To secure your WIFI from attack, the best way, apart from a very secure Pre Shared Key is to disable WPS. This will really ensure that your network is safe from automated cracking tools. The WPS pixie attack is very effective at retrieving the PSK of a network that you would think was safe from attack but is actually very insecure. A network that is using an insecure router can be cracked in one minute. That is not good, then someone can use your network for torrenting and/or hacking attacks that would be blamed on you as they are using your network. So turn off WPS. My router uses OpenWRT and I can disable WPS for my 5GHZ and 2.4GHZ networks. That makes it a lot safer. Having a very long and complex PSK is also a very good security measure. This makes it exponentially harder to crack when using a word list against a wireless network capture after a handshake has been captured.

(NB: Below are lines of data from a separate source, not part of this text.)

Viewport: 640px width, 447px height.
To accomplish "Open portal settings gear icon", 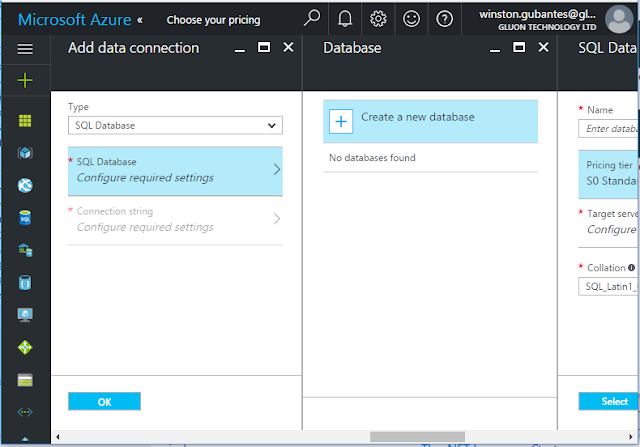I will tap(378, 19).
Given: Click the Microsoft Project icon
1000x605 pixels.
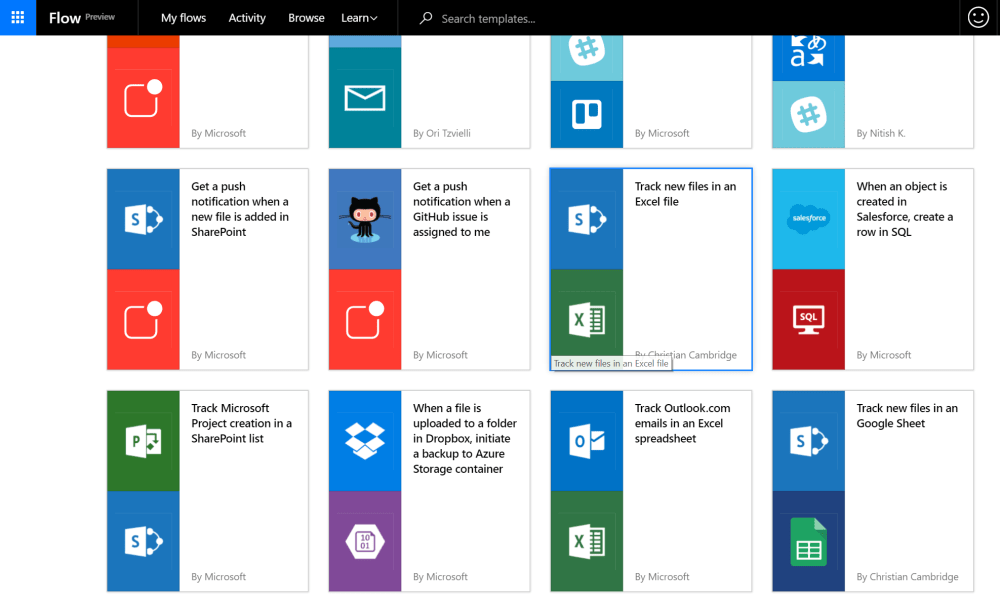Looking at the screenshot, I should pyautogui.click(x=143, y=441).
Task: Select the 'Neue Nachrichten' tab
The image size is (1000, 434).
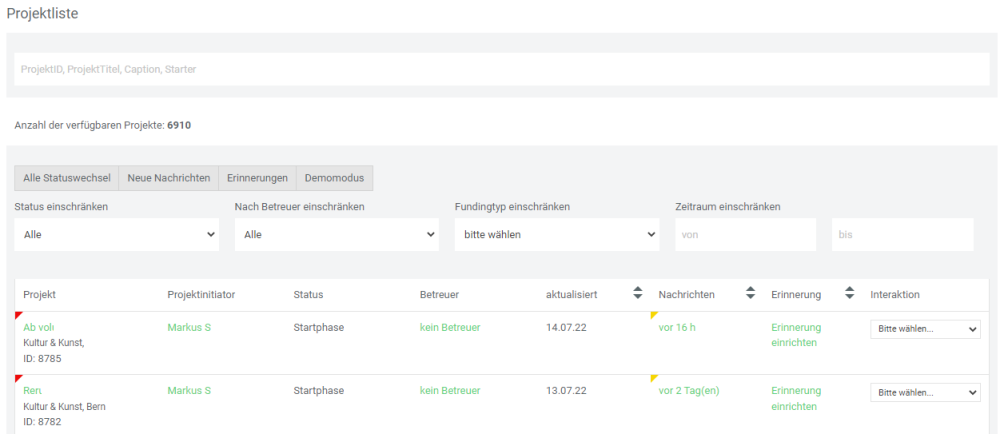Action: click(168, 178)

A very long and complicated wireless PSK would require a massive word list to crack such a strong password.
Here is an example.
ubuntu ~/crunch-3.6 $ ./crunch 5 96 "ABCDEF0987654321$%#^&*()_+" --stdout Crunch will now generate the following amount of data: 17575625800609220224 bytes 16761422920808 MB 16368577071 GB 15984938 TB 15610 PB Crunch will now generate the following number of lines: 2580398988131410784 |
A 15610 Petabyte wordlist is unimaginable as of yet. The largest RAID array I have heard of is 120 Petabytes, not 20,000. So a very complicated passkey is still a very good defence. Having your WIFI PSK as “homefifi” is not a good defence against malicious users. Another good defence is to change the WIFI name from the default to something else, having a generic WIFI name like Telstra68956 is a good way for someone to guess what hardware you have. This is why it should be changed to something creative.
Because cracking a WPA 2 PSK is only a matter of time.
https://securitronlinux.com/debian-testing/cracking-a-wpa2-network-with-aircrack-ng-and-parrot/.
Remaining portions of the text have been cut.